### Data records
******************************

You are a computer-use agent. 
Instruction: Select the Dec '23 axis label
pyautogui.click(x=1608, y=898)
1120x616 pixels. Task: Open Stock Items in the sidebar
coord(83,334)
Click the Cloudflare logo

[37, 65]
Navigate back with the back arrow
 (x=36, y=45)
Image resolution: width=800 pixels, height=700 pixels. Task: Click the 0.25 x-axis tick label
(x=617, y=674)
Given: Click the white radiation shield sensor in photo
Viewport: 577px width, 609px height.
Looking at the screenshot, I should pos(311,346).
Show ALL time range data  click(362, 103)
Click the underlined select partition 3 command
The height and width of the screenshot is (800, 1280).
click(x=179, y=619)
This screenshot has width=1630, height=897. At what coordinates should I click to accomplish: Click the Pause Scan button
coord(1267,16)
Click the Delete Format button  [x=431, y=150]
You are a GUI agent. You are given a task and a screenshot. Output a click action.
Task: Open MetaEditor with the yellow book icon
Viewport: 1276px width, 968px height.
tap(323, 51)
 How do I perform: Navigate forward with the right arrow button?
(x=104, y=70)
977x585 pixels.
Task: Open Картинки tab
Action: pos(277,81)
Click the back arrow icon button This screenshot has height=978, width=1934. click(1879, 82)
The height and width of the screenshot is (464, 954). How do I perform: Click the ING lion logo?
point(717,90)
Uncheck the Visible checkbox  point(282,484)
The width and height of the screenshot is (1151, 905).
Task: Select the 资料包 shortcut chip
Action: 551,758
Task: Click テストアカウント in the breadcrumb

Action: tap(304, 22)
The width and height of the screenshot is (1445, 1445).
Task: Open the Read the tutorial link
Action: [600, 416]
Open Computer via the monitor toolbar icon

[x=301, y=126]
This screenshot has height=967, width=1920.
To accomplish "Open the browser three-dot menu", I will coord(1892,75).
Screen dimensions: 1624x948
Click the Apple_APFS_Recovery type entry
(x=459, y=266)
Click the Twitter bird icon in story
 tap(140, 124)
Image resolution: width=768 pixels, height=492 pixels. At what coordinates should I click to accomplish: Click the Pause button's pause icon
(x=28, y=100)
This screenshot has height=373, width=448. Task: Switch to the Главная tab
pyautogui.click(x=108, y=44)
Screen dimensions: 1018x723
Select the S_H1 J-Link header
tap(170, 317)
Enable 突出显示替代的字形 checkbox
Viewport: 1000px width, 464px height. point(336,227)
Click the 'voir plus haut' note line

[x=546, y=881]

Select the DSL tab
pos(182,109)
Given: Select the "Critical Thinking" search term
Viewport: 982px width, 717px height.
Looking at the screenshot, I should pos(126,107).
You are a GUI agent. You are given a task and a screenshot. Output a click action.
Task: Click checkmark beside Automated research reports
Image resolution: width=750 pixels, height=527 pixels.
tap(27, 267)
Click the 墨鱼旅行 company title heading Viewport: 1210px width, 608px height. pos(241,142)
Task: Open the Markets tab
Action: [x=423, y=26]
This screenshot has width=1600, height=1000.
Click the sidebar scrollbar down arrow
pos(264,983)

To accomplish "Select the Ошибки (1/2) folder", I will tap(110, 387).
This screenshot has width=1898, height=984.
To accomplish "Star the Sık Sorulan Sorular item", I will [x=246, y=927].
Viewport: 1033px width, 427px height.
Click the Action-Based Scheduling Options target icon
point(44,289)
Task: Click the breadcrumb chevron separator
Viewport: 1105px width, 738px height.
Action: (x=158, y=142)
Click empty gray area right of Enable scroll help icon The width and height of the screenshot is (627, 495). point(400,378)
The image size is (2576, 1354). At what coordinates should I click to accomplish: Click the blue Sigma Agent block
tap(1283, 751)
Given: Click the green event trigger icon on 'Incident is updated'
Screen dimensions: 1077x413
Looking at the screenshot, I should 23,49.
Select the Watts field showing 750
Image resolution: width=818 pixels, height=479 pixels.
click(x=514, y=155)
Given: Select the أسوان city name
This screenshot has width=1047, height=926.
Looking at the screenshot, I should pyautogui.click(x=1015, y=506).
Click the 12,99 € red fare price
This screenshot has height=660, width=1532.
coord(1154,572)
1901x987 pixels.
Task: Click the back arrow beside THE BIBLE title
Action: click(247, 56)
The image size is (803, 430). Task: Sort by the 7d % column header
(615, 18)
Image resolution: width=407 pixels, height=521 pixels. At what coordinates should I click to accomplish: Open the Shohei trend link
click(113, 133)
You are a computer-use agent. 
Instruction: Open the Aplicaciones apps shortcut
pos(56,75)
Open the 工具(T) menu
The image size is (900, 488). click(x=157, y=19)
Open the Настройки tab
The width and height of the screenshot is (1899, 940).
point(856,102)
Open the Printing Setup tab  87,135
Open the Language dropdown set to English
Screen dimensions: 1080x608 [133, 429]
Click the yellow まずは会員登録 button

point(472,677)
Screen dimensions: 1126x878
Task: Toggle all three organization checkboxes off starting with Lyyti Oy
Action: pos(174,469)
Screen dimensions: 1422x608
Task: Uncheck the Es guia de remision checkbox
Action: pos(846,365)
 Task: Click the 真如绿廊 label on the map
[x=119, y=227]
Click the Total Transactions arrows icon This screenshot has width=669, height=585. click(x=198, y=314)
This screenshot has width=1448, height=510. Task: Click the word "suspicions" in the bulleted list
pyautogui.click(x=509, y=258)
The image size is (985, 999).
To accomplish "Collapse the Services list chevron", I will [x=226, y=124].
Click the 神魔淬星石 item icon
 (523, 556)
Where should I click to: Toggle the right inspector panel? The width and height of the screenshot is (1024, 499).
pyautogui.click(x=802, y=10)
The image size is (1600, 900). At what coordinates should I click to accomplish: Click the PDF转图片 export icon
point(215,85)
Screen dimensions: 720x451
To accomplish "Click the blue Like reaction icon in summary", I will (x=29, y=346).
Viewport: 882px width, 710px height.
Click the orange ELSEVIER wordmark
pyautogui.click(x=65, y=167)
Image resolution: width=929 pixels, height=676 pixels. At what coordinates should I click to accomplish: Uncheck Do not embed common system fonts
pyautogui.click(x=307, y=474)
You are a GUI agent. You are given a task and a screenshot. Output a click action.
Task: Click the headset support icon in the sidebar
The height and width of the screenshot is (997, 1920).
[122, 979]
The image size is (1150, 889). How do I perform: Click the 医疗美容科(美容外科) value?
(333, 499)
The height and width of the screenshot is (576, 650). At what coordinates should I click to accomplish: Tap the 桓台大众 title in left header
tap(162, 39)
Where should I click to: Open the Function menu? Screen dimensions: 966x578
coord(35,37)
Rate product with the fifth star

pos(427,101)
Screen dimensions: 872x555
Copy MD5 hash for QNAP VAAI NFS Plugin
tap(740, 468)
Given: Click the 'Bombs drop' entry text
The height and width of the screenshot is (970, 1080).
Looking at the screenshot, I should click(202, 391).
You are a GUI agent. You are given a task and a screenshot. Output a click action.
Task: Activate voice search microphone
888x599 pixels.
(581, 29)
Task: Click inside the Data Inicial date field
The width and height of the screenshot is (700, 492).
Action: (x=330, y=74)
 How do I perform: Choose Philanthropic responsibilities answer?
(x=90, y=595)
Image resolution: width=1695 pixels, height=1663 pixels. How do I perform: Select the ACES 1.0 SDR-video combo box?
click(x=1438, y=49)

******************************

### WHAT TO PRODUCE
Looking at the records above, which lines contain "will"? Copy those lines.

### EXERCISE SOLUTION
To accomplish "Open the browser three-dot menu", I will coord(1892,75).
To accomplish "Select the Ошибки (1/2) folder", I will tap(110, 387).
To accomplish "Star the Sık Sorulan Sorular item", I will [x=246, y=927].
To accomplish "Collapse the Services list chevron", I will [x=226, y=124].
To accomplish "Click the blue Like reaction icon in summary", I will (x=29, y=346).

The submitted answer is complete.